出る? どういうこと? そう思いつつ歩みを進めていくと、所々で「にいさん、にいさん」と小さい呼び声が聞こえます。その先に、妖怪のように笑うオバアがスナックのドアの前に座っています。目が合うと、「30分1万円」と言って指を一本差し出しました。得も言われぬ恐怖を感じて、私は足早にその裏路地を引き返して国際通りに出て、タクシーで帰宅しました。
このおでん屋があった裏路地ですが桜町社交街といいます。沖縄では社交街と名がつく通りがいくつかあり、米軍統治下時代は歓楽街として非常に栄えていたそうです。沖縄返還後に徐々に廃れていき、私が沖縄に住んでいた2000年初めには場末のスナックと赤線地帯の名残で商売を続ける人たちが共存する、都心の異界になっていた訳です。
さて、今年の5月中旬。共同研究者の調査に同行して、私は那覇にいました。沖縄から離れた後も通い詰めていた第二の故郷と言っていい場所ですが、コロナ禍もあり3年近く足が遠のいていました。残念ながら運悪く那覇空港に着くと同時に梅雨入りしてしまい、全日程で雨に見舞われていました。
先に本土にもどった共同研究者と別れて那覇のホテルに滞在中、ふと「桜坂のおでん屋」を思い出しました。
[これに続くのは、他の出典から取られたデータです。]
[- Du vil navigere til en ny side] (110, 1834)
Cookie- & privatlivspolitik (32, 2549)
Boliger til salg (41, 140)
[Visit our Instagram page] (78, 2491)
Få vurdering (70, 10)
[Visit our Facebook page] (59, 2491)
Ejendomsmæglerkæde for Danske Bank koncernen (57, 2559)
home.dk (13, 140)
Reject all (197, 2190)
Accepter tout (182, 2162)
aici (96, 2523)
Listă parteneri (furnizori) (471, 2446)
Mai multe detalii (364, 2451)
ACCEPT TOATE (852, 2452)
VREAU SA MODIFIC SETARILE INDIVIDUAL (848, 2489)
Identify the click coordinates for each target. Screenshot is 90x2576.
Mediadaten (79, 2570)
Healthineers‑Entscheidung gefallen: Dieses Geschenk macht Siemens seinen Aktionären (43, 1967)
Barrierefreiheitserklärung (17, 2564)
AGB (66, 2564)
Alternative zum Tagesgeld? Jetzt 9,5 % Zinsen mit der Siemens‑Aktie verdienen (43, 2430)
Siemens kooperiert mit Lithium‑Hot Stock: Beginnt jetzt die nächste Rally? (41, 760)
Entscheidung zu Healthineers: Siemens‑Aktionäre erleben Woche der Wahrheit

5月の沖縄にしては珍しく半袖だと寒いし、滞在先のホテルから歩いて10分ほどなので丁度よいと、足早に桜坂に向かいました。記憶を辿ってたどり着いたおでん屋さんは、女将さんが亡くなったらしく、残念ながら閉店していました。
ただ、その悲しみより大きな驚きがありました。桜町社交街の「異界感」が大幅に薄れてしまっていたことです。ここ数年の間に、ハイアットリージェンシーをはじめ、大型観光ホテルが出来て人の流れが変わったこともありますが、かつて怪しいスナックが並んでいた通りが、オシャレなカフェやバー、料理店に入れ替わり、観光客や若者が集まる場所に変わっていたのです。
ただ、異界感が薄れただけで、なんとも言えない違和感を、私は肌感覚で感じはじめていました。どの程度この通りが変わったのかを確かめようと歩いていると、なんとなくすれ違う人からの視線を感じます。なんか、さっきから男の人としかすれ違っていないような……さっきから「会員制」と書いてあるバーが多いような……。
スマホで店舗情報を確認してみると、「会員制」と書かれているお店は全てゲイバーでした。一帯を歩いて確認した所、30軒ほどのお店を確認することが出来ます。沖縄返還50年を迎えて、かつて米兵と沖縄女性の悲喜こもごもが繰り広げられた社交街は、ゲイタウンを中心とした若者が集まる街として再生していたのです。